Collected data
# # # #

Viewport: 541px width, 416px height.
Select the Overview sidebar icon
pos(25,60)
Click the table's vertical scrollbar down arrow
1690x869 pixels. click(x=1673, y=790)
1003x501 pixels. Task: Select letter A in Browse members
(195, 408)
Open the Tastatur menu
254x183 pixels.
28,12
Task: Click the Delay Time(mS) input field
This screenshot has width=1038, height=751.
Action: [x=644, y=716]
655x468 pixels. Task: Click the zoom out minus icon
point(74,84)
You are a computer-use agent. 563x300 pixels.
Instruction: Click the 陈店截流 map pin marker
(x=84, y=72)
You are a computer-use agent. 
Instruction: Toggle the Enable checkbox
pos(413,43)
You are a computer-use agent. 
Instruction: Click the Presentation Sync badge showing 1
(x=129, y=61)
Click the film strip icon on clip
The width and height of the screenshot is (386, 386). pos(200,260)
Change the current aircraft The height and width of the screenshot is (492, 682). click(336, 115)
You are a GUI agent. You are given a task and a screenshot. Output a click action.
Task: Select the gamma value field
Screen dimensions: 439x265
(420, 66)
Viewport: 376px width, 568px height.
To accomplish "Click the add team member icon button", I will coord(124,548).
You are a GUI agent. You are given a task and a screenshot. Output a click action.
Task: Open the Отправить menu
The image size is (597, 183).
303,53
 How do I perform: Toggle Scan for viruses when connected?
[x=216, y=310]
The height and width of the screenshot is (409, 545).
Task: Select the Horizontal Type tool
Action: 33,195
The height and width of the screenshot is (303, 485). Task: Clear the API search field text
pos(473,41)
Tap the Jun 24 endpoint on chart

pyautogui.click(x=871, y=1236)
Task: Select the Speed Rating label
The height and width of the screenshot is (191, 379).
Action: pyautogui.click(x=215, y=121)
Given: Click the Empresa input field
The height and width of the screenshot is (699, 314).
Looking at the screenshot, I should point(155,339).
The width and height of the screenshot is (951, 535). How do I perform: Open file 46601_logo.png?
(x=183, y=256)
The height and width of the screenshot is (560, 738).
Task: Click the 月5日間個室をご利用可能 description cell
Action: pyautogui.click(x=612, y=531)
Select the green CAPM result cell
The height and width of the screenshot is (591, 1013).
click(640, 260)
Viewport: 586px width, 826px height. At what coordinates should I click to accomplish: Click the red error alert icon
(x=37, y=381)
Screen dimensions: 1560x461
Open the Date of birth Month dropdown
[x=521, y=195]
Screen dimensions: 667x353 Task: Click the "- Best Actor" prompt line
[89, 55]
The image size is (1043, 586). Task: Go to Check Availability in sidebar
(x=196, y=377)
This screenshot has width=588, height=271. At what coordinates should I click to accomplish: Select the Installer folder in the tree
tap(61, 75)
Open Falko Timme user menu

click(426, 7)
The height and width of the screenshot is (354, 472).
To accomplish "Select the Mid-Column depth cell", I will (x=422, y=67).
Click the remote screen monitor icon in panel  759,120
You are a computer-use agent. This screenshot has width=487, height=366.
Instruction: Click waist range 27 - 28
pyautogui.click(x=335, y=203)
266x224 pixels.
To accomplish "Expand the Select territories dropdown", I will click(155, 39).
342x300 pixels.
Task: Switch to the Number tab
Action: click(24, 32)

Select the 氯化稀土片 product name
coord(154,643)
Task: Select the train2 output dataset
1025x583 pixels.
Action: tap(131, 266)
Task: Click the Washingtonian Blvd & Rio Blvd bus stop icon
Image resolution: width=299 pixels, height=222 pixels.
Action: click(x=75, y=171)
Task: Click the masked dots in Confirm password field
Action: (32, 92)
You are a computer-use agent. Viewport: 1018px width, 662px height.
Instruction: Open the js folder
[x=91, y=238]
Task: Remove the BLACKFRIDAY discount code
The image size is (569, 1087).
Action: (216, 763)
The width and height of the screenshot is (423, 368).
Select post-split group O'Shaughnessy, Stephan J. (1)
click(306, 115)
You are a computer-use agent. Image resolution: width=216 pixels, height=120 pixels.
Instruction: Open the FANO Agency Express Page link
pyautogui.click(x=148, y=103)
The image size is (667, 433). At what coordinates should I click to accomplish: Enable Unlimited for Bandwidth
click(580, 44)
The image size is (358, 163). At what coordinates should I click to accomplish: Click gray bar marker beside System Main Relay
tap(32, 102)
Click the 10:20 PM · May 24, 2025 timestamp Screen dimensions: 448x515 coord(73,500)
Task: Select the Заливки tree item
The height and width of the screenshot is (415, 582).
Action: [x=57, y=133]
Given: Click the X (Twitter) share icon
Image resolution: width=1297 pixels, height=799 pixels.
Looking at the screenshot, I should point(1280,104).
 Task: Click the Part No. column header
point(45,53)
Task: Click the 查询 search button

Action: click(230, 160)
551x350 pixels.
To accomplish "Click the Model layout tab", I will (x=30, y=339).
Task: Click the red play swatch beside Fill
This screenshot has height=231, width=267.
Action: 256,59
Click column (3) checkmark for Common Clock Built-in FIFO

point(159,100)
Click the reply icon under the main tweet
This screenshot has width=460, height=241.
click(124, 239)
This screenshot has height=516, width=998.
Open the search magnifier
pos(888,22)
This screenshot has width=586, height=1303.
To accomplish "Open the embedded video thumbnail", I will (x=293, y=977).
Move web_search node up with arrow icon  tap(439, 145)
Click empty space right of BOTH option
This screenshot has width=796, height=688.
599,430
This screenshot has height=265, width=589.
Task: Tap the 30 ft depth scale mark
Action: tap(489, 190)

# # # #

WORK REQUIRED —
The expected answer is a copy of each line in the records that holds the word "computer".

PROBLEM SOLUTION —
You are a computer-use agent. 563x300 pixels.
You are a computer-use agent. 
You are a computer-use agent. 
You are a computer-use agent. This screenshot has width=487, height=366.
You are a computer-use agent. Viewport: 1018px width, 662px height.
You are a computer-use agent. Image resolution: width=216 pixels, height=120 pixels.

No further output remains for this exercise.